EXTRACT:
+-------+

Algorithmic fairness in machine translation
On a proposal rejected from a NeurIPS workshop
I’ve been posting here about machine learning / NLP projects for about 18 months now. This fall, after landing a contract, I resolved that my next milestone would be a paper in a major academic conference by NeurIPS 2021. But then I noticed— some 2020 workshops were still open for submissions. Could I get this done a year ahead of time?
I reached out to a few people and eventually recruited a human rights lawyer from the AI & International Law class, and a recent graduate who’s been making his own Indian NLP models. We put together a one-pager proposing a breakout session / panel discussion.
What was it about?
We had a few ideas and citable papers going around, which were constrained a bit by the workshop topics. If we’d been accepted, my plan was to have a few calls to get us on the same page ahead of the panel.
Here are the three points that were on my individual agenda:
- What would the ideal output of a translation model look like, if we focus on making it fair / interpretable / explanation-based? Here I thought about the end user as a human translator, choosing between suggested translations.
I gave an example of tā in spoken Mandarin Chinese, which can be he, she, or it (in written Chinese, the character is distinct). Where the translation is ambiguous, maybe we could see explanations for which pronoun should be used based on context. - What are some more defined technical solutions — for example, could influence functions, which show the training examples that most contributed to the decisions of a model, be used in a translation model?
- How do we measure bias in parallel corpora? As an example, the IIT Bombay English-Hindi Parallel Corpus is widely recommended for training translation models, but it includes articles from the early 20th century, covering old attitudes about gender, race, caste, and colonialism.

+-------+

GIVEN REQUEST: Quote the stretch from "Here are the" through "between suggested translations." in the post on fairness in machine translation, copying it word for word.

+-------+

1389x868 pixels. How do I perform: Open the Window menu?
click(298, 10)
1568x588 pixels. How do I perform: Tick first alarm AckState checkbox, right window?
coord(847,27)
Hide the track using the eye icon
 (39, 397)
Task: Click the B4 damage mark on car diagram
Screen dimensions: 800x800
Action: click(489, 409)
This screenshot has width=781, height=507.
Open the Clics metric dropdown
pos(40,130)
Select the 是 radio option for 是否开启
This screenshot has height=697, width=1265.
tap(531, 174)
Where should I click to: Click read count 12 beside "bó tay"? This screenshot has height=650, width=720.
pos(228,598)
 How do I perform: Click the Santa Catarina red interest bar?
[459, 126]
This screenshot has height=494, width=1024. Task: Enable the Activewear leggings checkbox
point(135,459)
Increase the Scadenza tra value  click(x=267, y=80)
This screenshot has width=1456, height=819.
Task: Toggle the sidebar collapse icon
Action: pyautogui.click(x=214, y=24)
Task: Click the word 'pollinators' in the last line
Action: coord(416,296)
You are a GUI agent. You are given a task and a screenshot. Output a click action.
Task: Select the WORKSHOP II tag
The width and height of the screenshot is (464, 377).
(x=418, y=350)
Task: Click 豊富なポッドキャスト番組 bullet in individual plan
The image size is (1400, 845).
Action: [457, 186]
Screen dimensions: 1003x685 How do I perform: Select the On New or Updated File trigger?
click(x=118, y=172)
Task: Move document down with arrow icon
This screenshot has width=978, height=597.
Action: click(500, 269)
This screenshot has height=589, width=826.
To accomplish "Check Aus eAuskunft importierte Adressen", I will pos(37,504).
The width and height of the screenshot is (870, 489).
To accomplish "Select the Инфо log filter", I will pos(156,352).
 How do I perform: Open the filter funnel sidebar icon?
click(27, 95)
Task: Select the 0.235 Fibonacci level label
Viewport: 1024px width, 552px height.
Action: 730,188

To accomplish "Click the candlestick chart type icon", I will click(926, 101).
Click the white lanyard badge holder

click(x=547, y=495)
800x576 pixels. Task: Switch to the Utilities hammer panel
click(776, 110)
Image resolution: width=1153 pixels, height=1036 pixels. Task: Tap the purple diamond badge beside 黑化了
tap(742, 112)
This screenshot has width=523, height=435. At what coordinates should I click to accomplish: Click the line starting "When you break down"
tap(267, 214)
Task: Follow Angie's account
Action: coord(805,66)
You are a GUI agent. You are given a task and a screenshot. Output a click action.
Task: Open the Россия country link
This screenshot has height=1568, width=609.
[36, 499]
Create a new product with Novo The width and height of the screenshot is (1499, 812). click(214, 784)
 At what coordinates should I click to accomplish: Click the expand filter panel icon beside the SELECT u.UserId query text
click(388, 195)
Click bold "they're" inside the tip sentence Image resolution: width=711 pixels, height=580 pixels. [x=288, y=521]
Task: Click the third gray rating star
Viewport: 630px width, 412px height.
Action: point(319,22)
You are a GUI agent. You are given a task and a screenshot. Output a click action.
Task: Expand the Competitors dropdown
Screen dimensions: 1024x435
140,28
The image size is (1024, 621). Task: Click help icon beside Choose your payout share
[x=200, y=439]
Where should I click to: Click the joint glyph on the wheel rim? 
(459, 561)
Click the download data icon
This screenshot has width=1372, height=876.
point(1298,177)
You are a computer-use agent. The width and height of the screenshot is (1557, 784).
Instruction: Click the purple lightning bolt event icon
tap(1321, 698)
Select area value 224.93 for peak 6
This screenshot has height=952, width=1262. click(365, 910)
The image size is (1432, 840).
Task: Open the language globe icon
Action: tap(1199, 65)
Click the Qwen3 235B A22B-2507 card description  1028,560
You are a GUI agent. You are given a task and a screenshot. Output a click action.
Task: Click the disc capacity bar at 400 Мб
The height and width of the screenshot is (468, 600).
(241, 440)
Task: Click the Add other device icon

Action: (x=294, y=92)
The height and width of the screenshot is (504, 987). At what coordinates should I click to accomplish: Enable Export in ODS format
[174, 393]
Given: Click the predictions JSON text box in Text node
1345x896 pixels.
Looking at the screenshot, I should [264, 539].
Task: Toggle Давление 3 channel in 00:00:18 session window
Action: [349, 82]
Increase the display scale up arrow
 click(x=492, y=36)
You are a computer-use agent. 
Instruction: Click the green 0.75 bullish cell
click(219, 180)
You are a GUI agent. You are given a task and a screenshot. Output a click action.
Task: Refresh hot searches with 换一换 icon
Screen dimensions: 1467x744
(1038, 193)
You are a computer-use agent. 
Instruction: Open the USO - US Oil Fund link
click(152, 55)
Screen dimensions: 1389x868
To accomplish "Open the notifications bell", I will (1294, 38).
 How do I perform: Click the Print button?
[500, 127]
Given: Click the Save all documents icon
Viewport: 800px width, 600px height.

+-------+

EXERCISE SOLUTION:
Here are the three points that were on my individual agenda:
- What would the ideal output of a translation model look like, if we focus on making it fair / interpretable / explanation-based? Here I thought about the end user as a human translator, choosing between suggested translations.